Dril-Quip (NYSE:DRQ) is another stock in the oil sector that recently suffered through a breakdown and is in the process of attempting to bounce back toward the prior base. DRQ has also seen a sharp increase in volume showing some urgency on the part of sellers. The level to watch in the near term would be around $51 as this level was acting as support before the breakdown. If DRQ can climb back into the base it could resume trading in a range, but the cards are stacked against DRQ longs at this point.


The chart for FMC Technologies (NYSE:FTI) looks very similar to DRQ. Both stocks surged to new highs in late April, but quickly reversed and headed back to the bottom of their bases. After a bounce from the bottom of the base, FTI also broke down under the base on increased volume. FTI is currently attempting to bounce back into its base and the current level near $55 should be monitored to see if sellers step in at prior support.
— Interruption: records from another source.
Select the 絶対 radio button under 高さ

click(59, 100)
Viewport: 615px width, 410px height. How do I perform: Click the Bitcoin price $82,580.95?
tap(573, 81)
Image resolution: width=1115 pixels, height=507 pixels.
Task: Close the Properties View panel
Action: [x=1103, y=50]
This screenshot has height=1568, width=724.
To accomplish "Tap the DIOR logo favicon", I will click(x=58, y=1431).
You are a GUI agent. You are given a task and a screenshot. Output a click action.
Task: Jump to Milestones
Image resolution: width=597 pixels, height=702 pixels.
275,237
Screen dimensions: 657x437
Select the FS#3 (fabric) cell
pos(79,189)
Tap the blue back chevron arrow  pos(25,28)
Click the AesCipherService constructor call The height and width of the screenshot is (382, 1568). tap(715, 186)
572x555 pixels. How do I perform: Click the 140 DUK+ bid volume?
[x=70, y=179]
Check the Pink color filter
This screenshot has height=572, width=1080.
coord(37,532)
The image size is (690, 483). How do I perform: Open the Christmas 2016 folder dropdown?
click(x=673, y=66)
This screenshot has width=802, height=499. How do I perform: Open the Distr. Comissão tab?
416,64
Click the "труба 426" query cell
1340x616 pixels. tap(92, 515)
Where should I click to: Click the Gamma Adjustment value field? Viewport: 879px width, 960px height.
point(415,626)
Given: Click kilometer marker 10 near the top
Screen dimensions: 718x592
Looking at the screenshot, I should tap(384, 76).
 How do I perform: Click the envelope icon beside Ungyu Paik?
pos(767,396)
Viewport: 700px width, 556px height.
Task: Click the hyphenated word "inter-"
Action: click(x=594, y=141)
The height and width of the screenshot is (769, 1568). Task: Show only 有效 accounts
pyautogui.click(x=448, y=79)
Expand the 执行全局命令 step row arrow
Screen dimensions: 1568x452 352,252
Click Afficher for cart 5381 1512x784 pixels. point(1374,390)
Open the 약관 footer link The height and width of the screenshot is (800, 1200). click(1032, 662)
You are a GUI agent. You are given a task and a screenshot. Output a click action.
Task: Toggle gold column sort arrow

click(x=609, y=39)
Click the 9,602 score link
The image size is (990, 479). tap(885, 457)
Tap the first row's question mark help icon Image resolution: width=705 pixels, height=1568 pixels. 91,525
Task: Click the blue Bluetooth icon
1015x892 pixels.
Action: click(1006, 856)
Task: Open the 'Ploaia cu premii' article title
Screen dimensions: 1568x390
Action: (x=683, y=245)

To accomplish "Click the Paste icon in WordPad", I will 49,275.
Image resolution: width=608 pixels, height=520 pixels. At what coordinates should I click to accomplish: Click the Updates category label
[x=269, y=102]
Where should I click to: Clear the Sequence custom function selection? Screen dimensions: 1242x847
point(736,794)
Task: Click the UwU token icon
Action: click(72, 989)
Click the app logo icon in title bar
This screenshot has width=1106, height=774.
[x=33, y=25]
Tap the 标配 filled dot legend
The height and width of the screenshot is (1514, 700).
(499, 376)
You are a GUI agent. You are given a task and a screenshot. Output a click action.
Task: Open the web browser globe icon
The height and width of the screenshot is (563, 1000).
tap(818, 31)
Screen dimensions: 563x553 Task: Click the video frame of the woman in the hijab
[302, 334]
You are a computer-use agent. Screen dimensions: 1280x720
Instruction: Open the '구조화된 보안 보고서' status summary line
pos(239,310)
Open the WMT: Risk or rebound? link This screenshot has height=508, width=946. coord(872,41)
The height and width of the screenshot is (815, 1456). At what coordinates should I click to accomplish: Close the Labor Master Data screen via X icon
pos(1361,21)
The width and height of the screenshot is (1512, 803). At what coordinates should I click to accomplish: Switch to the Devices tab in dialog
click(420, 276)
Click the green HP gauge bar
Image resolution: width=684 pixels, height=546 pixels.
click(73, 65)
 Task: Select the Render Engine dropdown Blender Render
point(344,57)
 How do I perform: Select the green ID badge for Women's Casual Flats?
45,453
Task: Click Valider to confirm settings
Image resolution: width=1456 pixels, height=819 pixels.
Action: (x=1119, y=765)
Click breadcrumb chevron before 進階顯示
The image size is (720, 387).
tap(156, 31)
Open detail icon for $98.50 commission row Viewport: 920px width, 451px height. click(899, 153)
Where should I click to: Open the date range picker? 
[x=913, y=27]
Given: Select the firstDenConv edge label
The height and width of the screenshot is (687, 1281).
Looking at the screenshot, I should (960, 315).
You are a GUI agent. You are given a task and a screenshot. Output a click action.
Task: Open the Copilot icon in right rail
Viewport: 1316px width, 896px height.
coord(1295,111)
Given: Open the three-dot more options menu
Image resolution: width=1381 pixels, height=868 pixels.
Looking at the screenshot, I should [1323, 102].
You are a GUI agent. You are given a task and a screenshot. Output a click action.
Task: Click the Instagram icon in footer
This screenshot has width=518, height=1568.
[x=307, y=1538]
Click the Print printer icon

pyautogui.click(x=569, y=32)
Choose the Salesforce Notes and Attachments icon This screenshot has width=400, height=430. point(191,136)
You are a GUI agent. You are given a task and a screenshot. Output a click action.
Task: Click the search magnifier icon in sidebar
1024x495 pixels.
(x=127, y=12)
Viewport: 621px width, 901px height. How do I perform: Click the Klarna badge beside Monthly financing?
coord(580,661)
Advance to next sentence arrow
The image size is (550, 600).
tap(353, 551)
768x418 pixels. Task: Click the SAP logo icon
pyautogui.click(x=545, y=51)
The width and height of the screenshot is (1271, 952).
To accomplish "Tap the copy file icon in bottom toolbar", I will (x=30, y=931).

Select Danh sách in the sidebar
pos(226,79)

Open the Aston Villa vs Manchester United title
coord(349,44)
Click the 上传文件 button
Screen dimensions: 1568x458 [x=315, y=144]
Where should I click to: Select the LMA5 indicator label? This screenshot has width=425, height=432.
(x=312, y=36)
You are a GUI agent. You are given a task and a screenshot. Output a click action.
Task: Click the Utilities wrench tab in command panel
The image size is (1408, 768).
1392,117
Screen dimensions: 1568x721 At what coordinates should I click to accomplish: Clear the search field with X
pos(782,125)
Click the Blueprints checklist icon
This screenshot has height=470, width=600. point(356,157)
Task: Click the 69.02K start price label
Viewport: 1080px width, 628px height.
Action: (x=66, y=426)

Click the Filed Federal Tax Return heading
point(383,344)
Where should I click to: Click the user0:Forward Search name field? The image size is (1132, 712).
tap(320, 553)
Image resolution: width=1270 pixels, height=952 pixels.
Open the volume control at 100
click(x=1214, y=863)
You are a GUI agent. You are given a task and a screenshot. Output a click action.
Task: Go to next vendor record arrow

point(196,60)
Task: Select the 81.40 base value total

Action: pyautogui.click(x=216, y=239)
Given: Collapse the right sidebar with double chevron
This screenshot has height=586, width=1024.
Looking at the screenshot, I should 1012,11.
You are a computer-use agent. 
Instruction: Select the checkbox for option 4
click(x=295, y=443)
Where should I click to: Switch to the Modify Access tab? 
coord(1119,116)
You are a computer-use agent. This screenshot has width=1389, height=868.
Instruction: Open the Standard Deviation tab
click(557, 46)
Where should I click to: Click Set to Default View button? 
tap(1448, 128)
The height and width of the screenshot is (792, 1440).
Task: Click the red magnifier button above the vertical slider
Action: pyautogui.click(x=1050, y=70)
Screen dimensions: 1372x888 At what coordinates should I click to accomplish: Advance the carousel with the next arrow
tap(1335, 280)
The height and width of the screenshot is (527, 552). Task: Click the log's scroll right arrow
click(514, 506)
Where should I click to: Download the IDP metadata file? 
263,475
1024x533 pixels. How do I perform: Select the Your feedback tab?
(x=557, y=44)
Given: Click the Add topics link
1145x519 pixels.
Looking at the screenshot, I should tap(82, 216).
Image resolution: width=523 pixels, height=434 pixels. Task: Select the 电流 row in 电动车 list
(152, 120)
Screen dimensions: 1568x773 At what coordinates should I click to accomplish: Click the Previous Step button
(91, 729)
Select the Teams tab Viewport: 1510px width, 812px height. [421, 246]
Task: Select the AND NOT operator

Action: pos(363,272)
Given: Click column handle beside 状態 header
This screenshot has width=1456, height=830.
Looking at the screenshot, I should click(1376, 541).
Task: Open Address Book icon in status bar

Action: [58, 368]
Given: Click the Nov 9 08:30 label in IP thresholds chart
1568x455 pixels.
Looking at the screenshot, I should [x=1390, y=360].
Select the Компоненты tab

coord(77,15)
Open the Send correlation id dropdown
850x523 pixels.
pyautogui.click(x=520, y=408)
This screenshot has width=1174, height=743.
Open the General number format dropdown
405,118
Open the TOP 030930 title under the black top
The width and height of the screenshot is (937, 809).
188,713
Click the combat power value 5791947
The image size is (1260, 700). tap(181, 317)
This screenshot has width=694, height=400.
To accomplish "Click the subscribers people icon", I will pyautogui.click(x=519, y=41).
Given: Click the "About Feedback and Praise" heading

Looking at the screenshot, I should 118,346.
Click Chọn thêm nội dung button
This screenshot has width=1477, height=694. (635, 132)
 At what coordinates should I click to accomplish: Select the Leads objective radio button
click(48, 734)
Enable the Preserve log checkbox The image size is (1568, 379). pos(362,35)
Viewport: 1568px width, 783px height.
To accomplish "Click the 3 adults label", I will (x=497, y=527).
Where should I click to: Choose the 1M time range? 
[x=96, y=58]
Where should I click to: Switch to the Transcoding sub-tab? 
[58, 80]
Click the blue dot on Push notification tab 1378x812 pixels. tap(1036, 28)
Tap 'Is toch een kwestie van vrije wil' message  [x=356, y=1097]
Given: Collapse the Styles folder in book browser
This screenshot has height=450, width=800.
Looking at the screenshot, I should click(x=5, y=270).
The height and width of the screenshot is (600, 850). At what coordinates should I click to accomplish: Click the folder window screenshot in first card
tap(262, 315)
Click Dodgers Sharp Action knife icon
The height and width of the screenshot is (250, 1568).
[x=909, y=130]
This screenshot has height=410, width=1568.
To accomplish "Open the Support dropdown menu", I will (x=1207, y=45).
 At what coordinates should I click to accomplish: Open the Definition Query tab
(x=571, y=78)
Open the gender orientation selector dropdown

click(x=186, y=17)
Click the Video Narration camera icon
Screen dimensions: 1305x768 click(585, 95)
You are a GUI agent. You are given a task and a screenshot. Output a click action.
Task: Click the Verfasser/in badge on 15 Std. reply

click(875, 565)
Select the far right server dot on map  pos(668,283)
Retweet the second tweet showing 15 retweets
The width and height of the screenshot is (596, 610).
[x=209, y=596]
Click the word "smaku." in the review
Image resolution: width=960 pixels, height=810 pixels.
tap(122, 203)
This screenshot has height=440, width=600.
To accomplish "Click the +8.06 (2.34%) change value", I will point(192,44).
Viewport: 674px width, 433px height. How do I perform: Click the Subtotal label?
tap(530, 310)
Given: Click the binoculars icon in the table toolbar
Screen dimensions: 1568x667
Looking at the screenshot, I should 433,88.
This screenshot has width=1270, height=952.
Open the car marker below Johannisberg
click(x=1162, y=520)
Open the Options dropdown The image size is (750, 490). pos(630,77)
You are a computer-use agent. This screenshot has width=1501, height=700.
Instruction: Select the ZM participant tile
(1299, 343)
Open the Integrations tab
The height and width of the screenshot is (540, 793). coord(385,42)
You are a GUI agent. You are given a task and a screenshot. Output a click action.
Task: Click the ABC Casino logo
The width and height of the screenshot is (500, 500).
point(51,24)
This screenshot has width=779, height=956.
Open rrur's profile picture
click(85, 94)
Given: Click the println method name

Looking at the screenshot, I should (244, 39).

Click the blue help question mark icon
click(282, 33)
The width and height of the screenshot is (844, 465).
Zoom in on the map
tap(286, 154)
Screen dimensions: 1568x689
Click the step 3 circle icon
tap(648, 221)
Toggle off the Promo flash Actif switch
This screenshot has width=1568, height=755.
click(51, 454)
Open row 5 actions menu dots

InterOil Corporation (NYSE:IOC) is a stock that also suffered through a 50% drop despite not being directly tied to the oil spill. IOC has been suffering through its own issues related to its operation in New Guinea, but is experiencing the same type of price action as others in its sector. IOC was trading in a base through the majority of 2010 before falling sharply from the top of the range down through the bottom. It is also attempting to bounce back into the base and should be monitored to see how it reacts to possible selling pressure.


Bottom Line
The common denominator among these stocks is that they broke under a base and are attempting to bounce back into the base. Often, prior support levels will turn into new resistance levels, as prior buyers attempt to get out as close to their entry prices as they can. How these stocks react to the possible selling pressure will go a long way to understanding the next possible action. Long investors need to be very cautious, as much technical damage has occurred to these stocks and it will take some time to repair this damage. There is still much uncertainty as to the ultimate outcome for this group, and investors may shy away from these stocks in the near term. The key will be to watch how these stocks react to this initial bounce attempt. If investors step in to sell these bounce attempts, then they may provide a shorting opportunity. If investors continue to buy, it may signal a possible start to a new trading range.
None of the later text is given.